Foods rich in carbohydrates: wheat, rice, barley, millet, oats, rye, small black wheat, sorghum, starchy vegetables, fruits, beans, candies, soft drinks, honey, sucrose. These are ultimately broken down into glucose and absorbed by the blood.

Refined grains and starchy foods, such as white bread and white rice, lack fiber and are no different from sugar. They are quickly digested and absorbed by the body, causing a rapid increase in blood sugar.

There is a significant rise in insulin levels.
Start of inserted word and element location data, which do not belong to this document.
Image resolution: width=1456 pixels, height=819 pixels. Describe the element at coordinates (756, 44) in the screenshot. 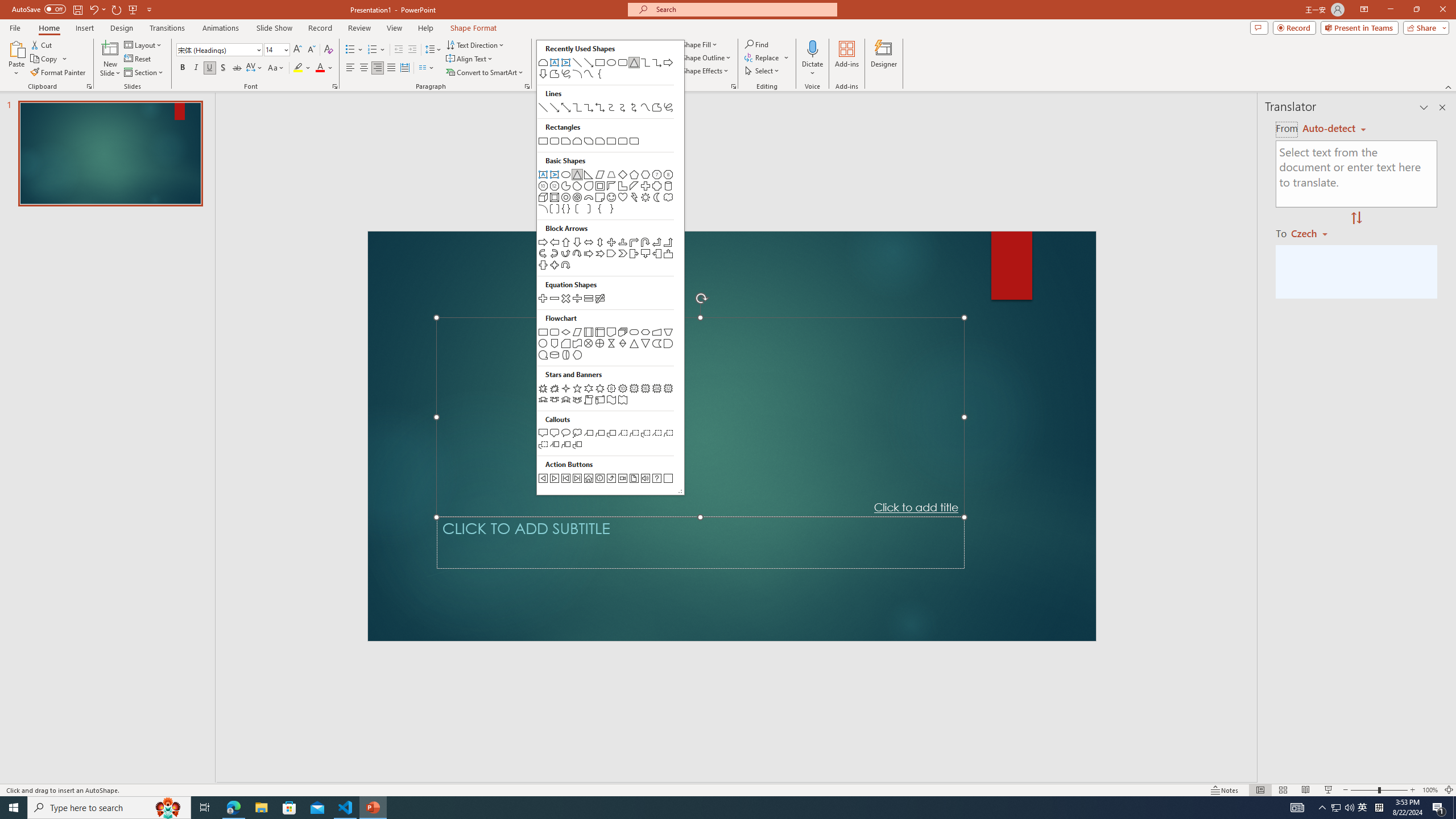

I see `'Find...'` at that location.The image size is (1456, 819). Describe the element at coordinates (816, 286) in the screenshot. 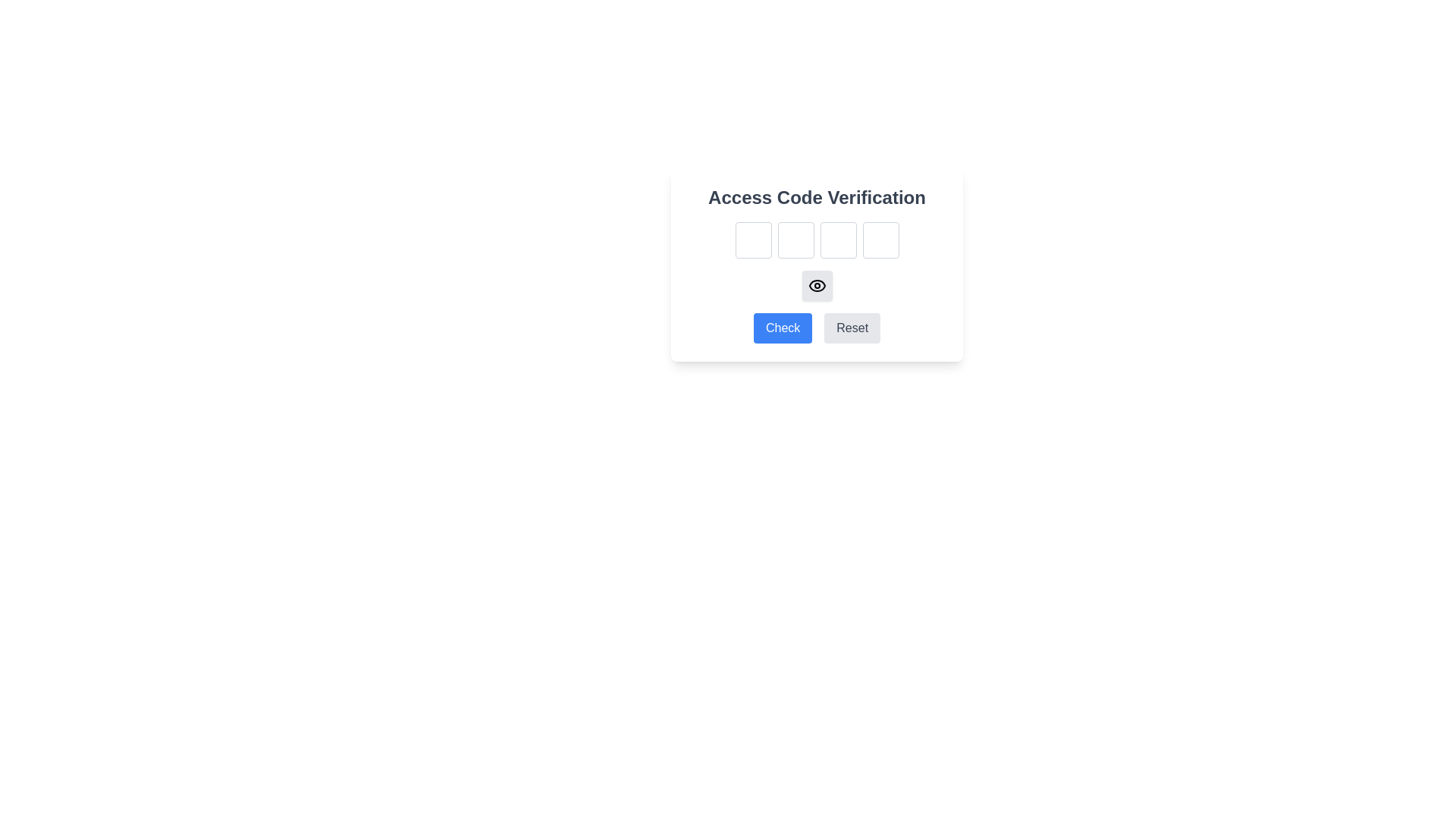

I see `the eye icon in the 'Access Code Verification' dialog box` at that location.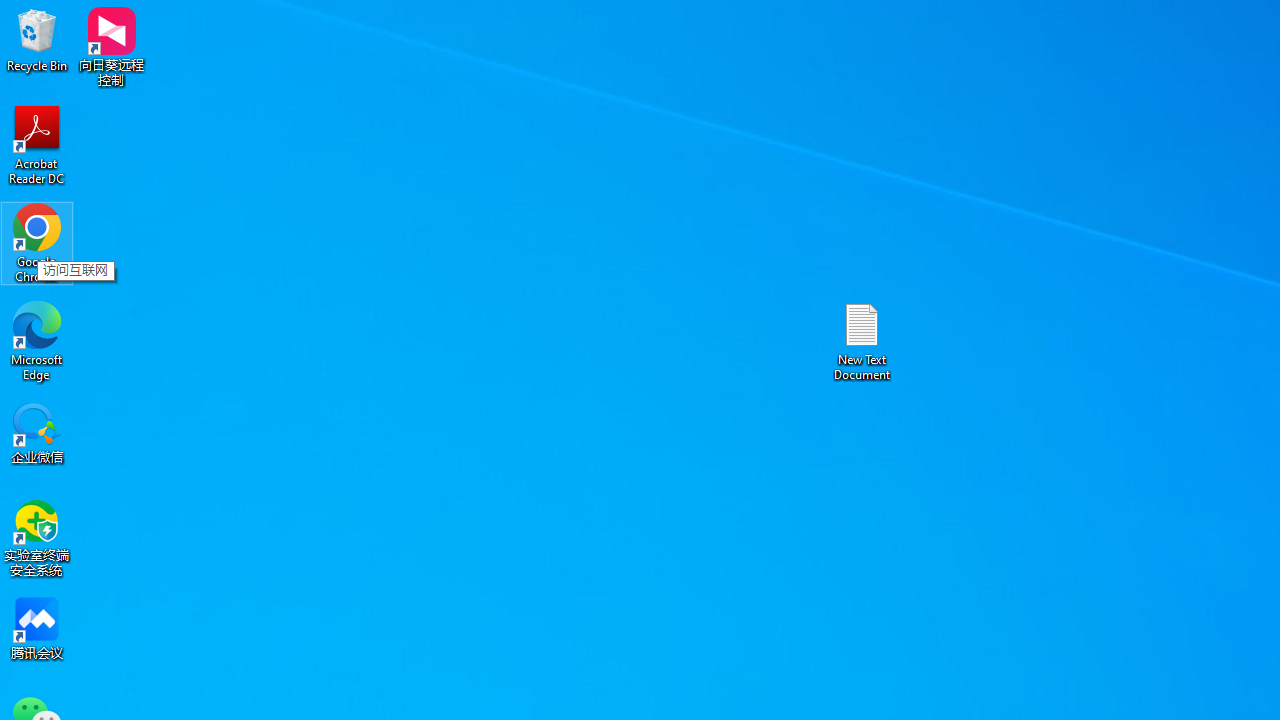  Describe the element at coordinates (37, 242) in the screenshot. I see `'Google Chrome'` at that location.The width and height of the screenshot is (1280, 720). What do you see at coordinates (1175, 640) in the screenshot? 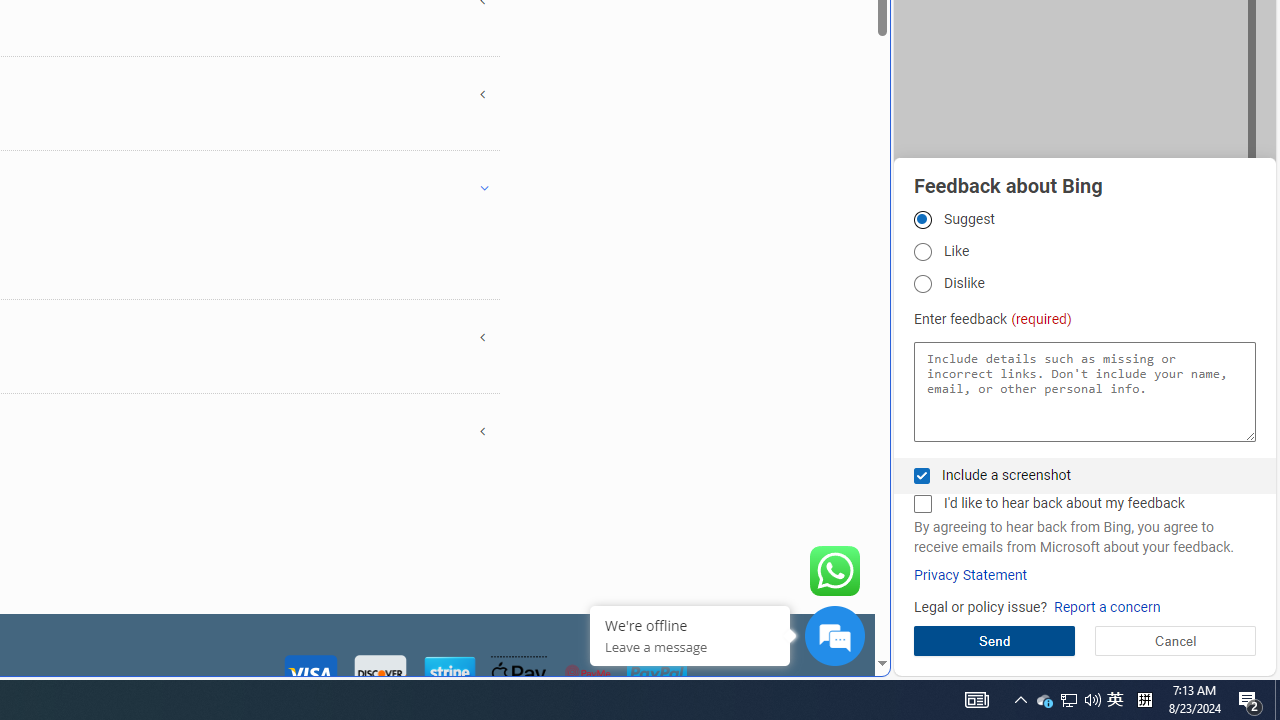
I see `'Cancel'` at bounding box center [1175, 640].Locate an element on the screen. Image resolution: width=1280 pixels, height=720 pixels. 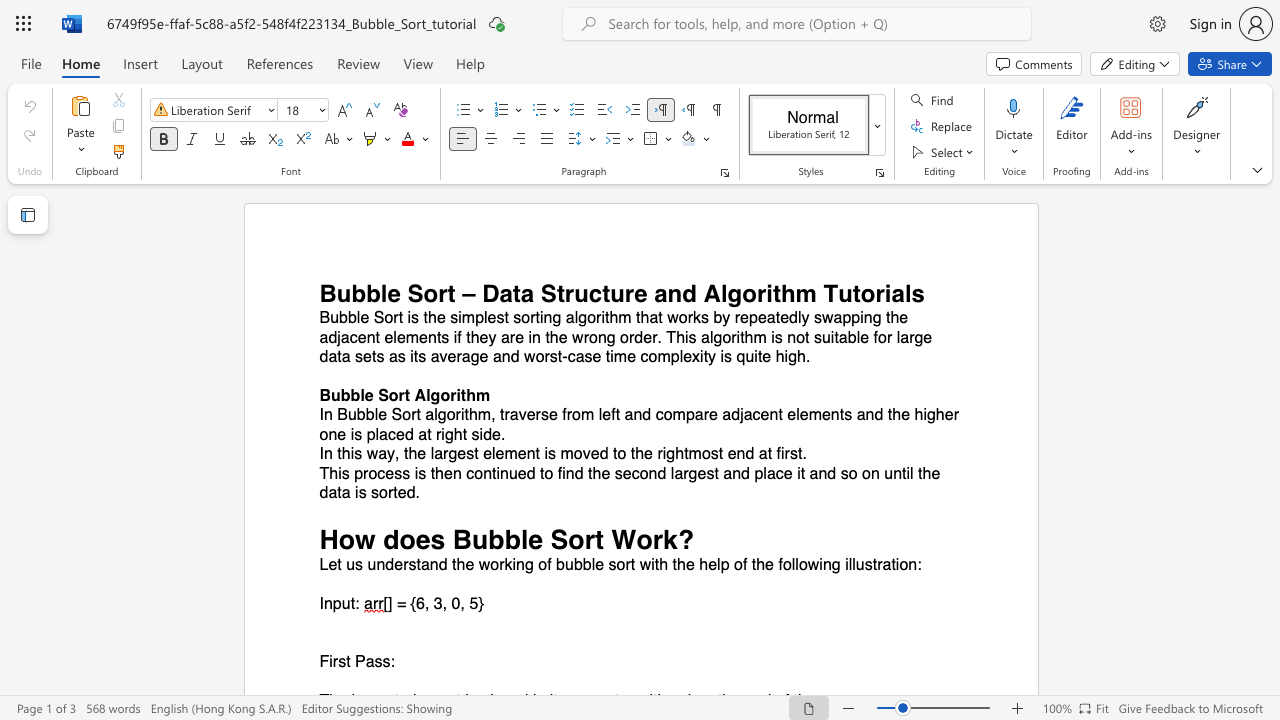
the subset text "e Sort W" within the text "How does Bubble Sort Work?" is located at coordinates (528, 538).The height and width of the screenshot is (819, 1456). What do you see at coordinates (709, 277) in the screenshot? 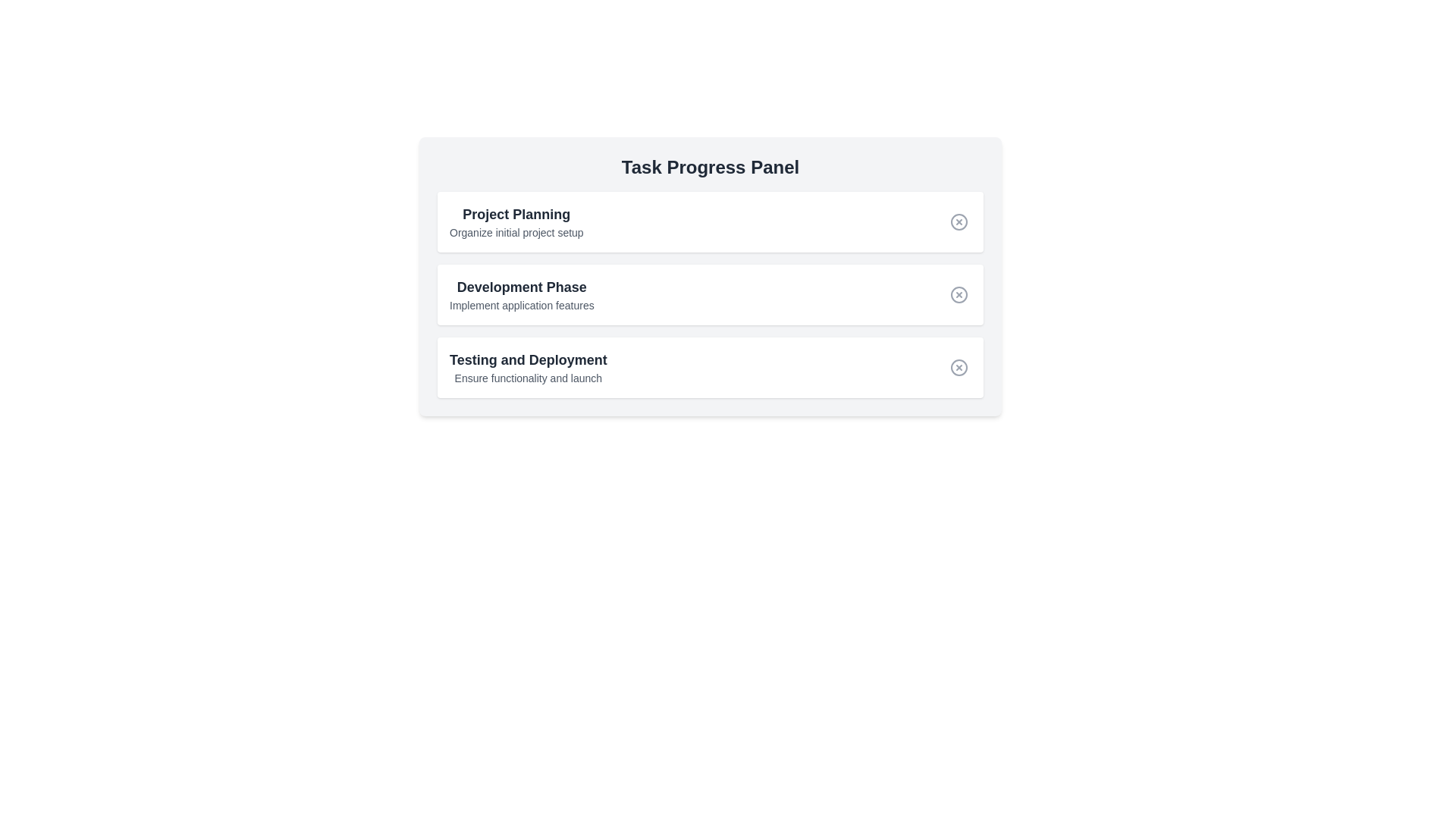
I see `the second informational card titled 'Development Phase' that displays the description 'Implement application features' in the 'Task Progress Panel'` at bounding box center [709, 277].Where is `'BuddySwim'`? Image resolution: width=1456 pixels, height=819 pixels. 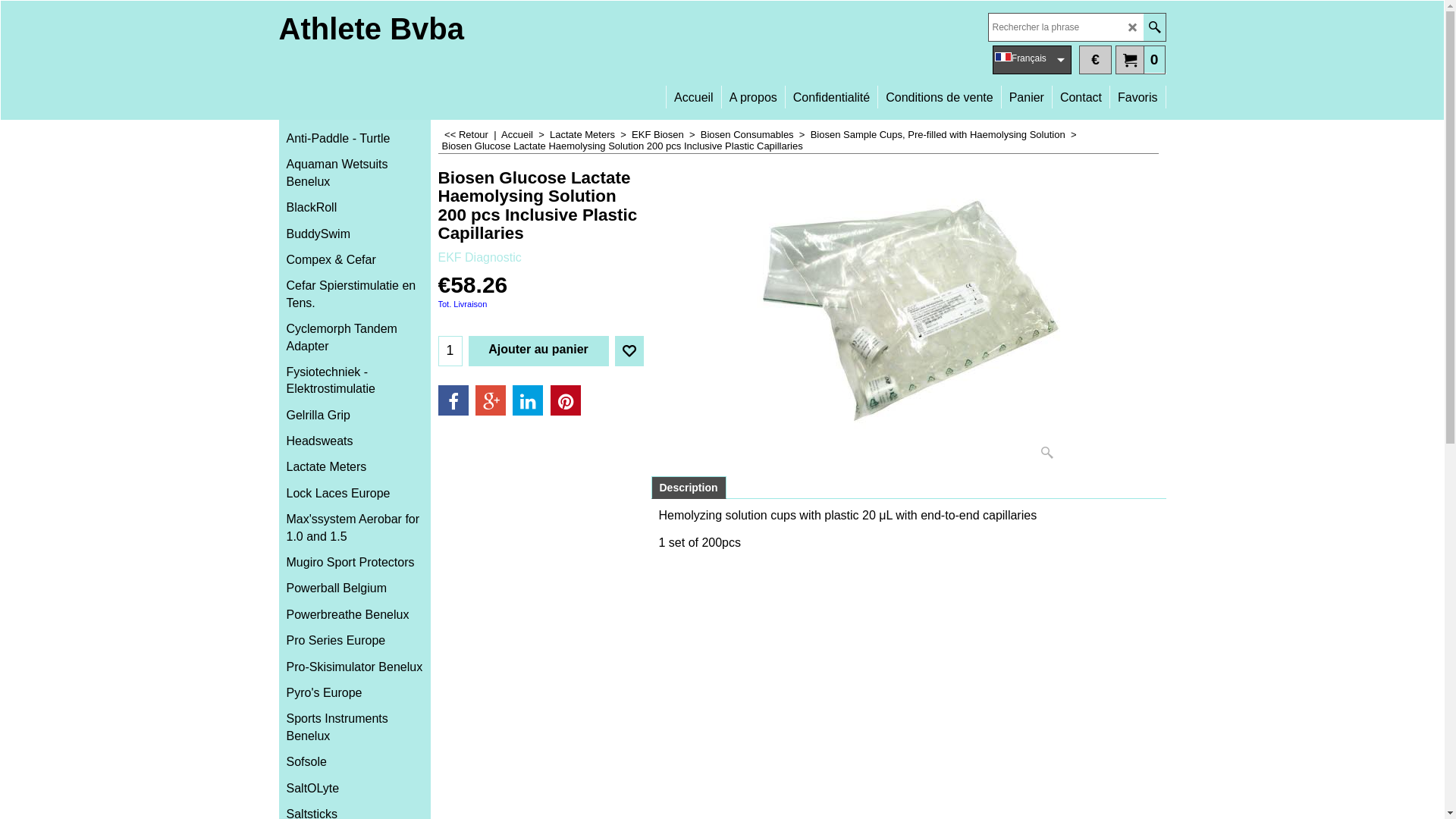
'BuddySwim' is located at coordinates (354, 234).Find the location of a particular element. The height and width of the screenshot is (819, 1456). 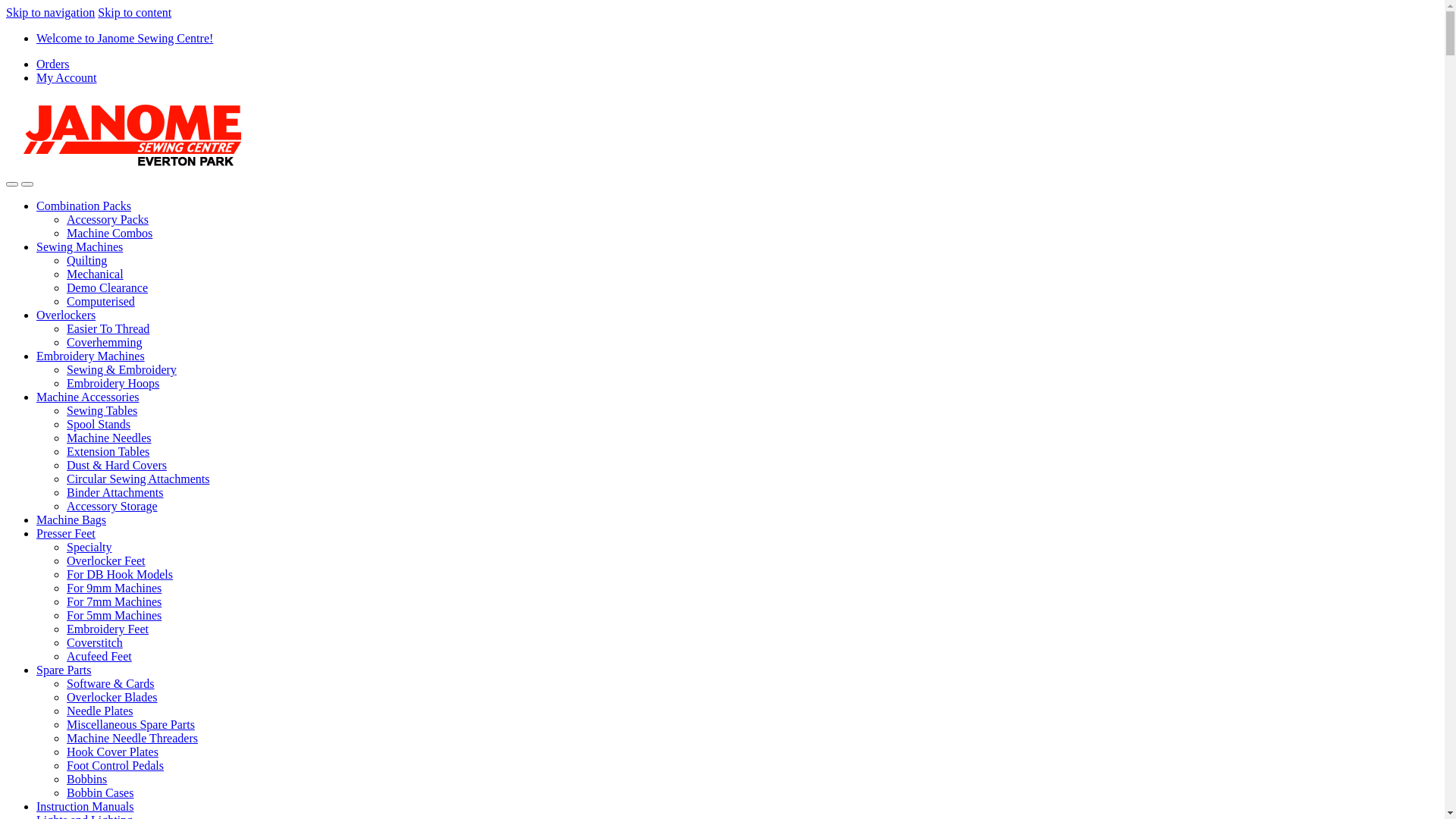

'Binder Attachments' is located at coordinates (115, 492).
The pancreas secretes a large amount of insulin to lower blood sugar, but this leads to a sharp drop in blood sugar, triggering hunger and causing a vicious cycle of fat accumulation and obesity.

Low-glycemic foods can prevent diabetes, coronary heart disease, colon cancer, etc.

Food should not be overcooked as it can alter the structure of the starch, affecting the efficiency of its digestion and absorption by the body. For example, when rice is cooked for too long, it turns into simple sugars.

Fruits should be avoided from being juiced as much as possible.

Adding extra virgin olive oil to food can slow down the absorption process of carbohydrates after they enter our intestines.

 

4、Dietary Fiber

 

Consume at least 45 grams of dietary fiber per day, including insoluble fiber.

People who consume more dietary fiber can reduce weight, systolic blood pressure and total cholesterol.

The healthiest sources of dietary fiber: whole grains, cereals, and non-starchy vegetables.

 

5、Other

 

It is recommended to use lemon juice when cooking and seasoning vegetables, beans and grains, as it helps the body absorb iron and other minerals. This can increase the absorption of iron and zinc.

Processed vegetarian products also increase the risk of various chronic diseases such as obesity.